Discussion about this post

User's avatar
Aaron's avatar

Dan, thanks for this follow-up article. The tension between begetting and creating is another instance of the attempt to reconcile the age-old question of the one and the many. It also is one of many theological by-products of dualistic theology rooted in the acceptance of ontological separation between God and man (and all that is). If we accept dualism, begetting vs creating is necessary. But it isn't necessarily so.

There's a bigger, more fundamental question we must face: Is reality dual or non-dual? Is there really an infinite, ontological gap between God and man and the entire cosmos? Perhaps we've been too quick to say yes. Perhaps we should further investigate the nature of reality.

Like the human father and son, you rightfully admit that "the Father is not the Son and the Son is not the Father." However, unlike the Father and the Son's unity of essence, you claim that "a human son does not have the same essence as his human father" but only "kind of." How can there be a difference in something that is essential? It would cease to be essential, thereby making the father and son essentially different. Here again, we see the tension of the one and the many. We struggle to find coherent words to express how it is that God is "one essence in three Persons," just as mankind is somehow one, but many. The issue again is our acceptance of the duality of reality.

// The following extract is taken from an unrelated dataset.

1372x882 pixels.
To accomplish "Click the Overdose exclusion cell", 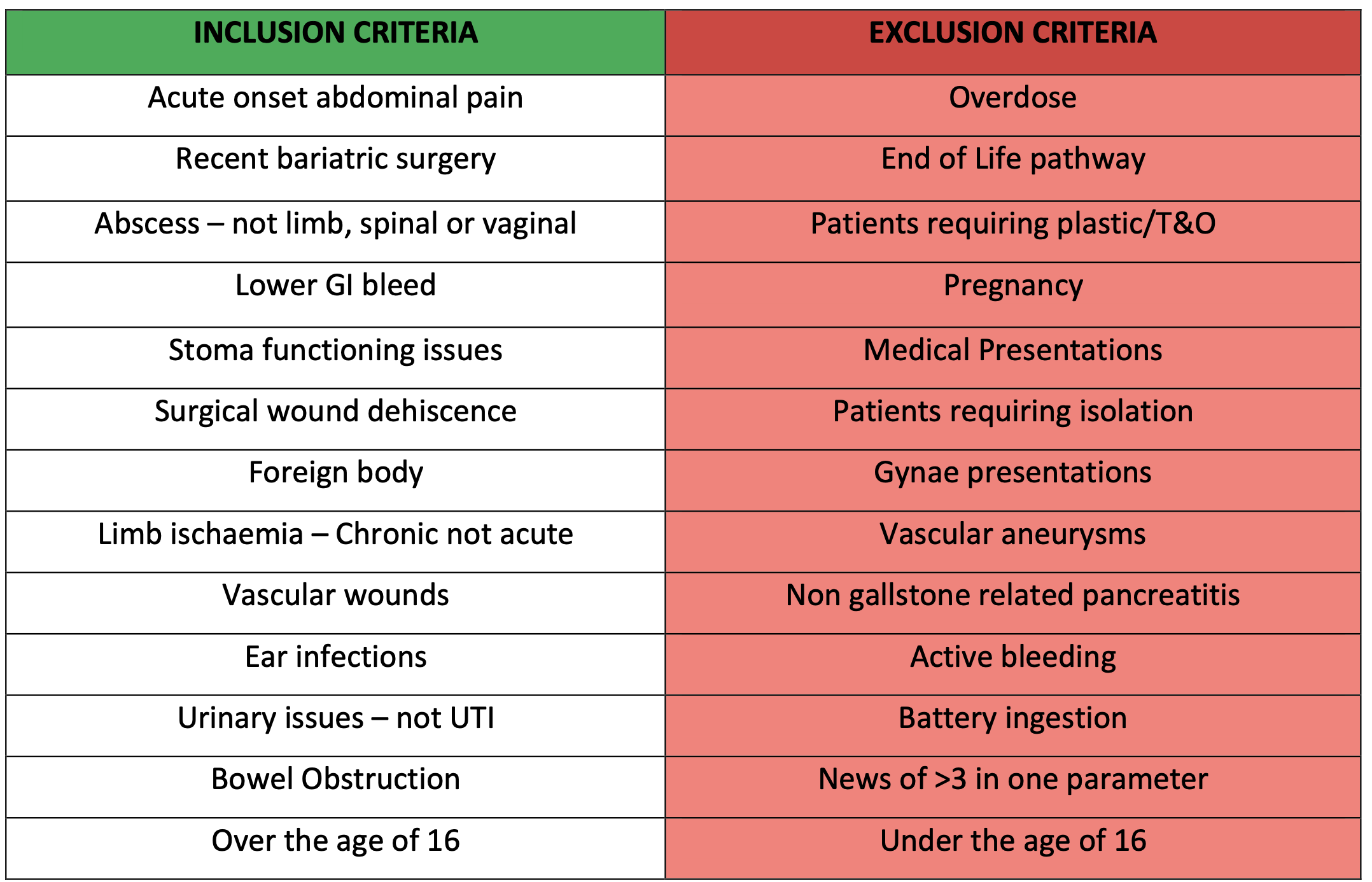I will pos(1012,98).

I submit that the solution has always been staring us in the face. Reality only appears dual. Reality is in fact non-dual. There is no separation between God and the manifest cosmos. There is no essential, substantial, infinite ontological separation between God and man and all that is. Just as God is described as "one essence in three Persons," so too is the entire cosmos an infinite multitude, but one in essence.

It's claimed that "begetting is about transference of essence and creating is about making in the image." Yet Christ is said to be the image of God. Is Christ then not also created? Furthermore, if begetting transfers essence, then we must also say that the Holy Spirit is begotten of the Father - yet we do not. Begetting would no longer distinguish the Son from the Spirit.

I submit that our understanding of the Trinity is in need of refinement. Begetting and creating are attempts at describing the one and the many, respectively. Let us not divorce our understanding of them from the persons of the Trinity, but rather expand our understanding of Christ and the Holy Spirit. Begottenness is associated with the Son. Creating is the activity of the Holy Spirit. It is specifically through the procession of the divine energies of the Holy Spirit that God is made manifest (i.e., begotten). With a non-dual vision of reality, we can see that the entire cosmos is Christic. The immanent, manifest universe is eternally begotten of the transcendent Father as the created image of God by the procession of the divine energies of the Holy Spirit. This non-dual vision of reality is both begotten and created, one in essence and yet uniquely many.